= Maureen Egan =

American writer/director

Maureen Egan is a writer/director who has directed several music videos, including the MTV2 Award-winning "Screaming Infidelities" for Dashboard Confessional.
Her parents were actors Richard Egan and Patricia Hardy. Her brother is Richard Egan Jr., who founded the record label Vagrant Records, which has signed many of the artist for which she directs music videos.

Egan is one half of a directing team (with partner and spouse, Matthew Barry) whose videos include Saves the Day's "At Your Funeral", Alkaline Trio's "Stupid Kid", Dashboard Confessional's follow up video "Saints and Sailors", Face to Face's "The New Way", Reggie and the Full Effect's "Congratulations Smack and Katy", which was nominated for an MTVu Woodie Award and won the audience choice award at the 2003 Turkey Shoot music video festival.

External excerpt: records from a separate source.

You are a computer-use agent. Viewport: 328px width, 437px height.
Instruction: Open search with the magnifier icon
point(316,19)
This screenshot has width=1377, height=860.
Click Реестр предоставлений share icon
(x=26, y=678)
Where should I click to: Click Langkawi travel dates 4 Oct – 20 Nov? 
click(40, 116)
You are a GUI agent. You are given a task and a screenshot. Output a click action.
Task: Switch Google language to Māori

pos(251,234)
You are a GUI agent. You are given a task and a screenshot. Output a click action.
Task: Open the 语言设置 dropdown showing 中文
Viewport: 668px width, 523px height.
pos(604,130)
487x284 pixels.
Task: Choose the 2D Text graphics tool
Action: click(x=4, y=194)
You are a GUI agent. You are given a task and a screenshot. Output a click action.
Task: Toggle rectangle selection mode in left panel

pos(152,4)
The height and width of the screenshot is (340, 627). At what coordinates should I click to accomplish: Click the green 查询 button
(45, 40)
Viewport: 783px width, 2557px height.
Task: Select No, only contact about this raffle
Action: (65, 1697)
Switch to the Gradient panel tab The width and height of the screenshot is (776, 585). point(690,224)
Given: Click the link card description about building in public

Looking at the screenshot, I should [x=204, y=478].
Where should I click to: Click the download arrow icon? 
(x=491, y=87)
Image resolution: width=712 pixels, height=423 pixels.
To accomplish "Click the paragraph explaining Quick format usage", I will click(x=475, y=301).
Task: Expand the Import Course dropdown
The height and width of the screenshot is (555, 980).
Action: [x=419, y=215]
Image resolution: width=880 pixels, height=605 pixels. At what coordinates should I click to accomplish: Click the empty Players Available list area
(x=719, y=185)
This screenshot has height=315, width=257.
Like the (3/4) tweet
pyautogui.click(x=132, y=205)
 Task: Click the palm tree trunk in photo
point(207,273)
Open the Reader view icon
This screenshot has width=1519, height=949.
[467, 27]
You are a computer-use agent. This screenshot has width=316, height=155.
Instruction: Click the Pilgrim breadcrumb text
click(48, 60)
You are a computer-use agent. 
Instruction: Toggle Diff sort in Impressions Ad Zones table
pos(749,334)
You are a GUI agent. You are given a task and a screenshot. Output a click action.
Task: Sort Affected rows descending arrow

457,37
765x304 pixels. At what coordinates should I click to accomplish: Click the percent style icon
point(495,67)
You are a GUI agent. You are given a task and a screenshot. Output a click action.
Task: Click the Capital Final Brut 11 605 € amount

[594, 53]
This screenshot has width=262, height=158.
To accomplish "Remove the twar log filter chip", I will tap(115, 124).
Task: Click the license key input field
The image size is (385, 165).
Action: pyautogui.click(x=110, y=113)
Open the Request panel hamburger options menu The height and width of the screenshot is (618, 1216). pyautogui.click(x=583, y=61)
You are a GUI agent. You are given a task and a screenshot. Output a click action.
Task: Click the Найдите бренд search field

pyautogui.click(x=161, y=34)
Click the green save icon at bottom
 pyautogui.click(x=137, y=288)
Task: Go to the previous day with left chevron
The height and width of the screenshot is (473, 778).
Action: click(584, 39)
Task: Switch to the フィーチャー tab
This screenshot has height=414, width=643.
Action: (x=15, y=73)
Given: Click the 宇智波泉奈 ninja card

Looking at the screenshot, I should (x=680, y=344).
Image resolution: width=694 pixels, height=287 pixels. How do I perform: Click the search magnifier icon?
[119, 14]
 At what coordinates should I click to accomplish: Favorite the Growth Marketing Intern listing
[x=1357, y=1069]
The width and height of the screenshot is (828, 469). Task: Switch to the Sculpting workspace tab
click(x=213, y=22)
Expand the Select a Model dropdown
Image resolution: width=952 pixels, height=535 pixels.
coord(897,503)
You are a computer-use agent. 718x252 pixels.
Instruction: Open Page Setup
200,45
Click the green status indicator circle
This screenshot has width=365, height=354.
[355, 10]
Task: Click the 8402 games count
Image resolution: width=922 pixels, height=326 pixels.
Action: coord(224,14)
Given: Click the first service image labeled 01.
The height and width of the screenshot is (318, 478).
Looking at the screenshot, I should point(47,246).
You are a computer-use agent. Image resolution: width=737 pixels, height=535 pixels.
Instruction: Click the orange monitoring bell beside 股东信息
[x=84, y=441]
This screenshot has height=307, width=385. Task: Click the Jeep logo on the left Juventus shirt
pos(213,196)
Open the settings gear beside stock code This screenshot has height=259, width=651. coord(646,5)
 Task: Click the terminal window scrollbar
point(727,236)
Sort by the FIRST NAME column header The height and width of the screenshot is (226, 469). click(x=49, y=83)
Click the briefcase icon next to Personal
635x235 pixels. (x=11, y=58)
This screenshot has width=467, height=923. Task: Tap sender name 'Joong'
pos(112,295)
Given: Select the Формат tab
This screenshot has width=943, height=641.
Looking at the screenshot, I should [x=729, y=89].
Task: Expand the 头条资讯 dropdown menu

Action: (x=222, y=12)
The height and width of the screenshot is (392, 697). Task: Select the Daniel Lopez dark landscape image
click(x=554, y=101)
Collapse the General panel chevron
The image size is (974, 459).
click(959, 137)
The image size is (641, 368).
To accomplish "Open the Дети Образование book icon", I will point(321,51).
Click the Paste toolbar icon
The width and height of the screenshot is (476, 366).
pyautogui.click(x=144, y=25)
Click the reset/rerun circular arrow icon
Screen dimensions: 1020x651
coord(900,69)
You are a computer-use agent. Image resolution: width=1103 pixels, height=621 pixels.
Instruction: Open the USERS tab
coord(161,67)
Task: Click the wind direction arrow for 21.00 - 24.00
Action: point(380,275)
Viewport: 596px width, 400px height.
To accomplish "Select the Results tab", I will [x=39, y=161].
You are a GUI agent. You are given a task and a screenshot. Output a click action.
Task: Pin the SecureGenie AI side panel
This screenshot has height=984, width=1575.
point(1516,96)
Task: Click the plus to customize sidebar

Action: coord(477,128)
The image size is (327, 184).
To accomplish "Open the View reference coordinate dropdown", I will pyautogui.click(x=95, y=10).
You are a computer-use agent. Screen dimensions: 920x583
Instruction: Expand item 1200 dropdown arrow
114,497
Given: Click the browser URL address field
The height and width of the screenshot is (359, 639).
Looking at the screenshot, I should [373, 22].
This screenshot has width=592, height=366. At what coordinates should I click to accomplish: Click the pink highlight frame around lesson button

In addition to directing, Egan adapted a novel for MTV Original Movies, and produced and edited the documentary Punk Rock Eats Its Own, an official selection for the American Film Institute's Music Documentary Series. She produced the MTV documentary special Far From Home Movies, and has also earned two Gold Records for her contributions to two Dashboard Confessional records. She also co-founded Serve-Us Station, a commercial promotion company responsible for producing the tour and album promotions for My Chemical Romance, Fall Out Boy, Robin Thicke, among others.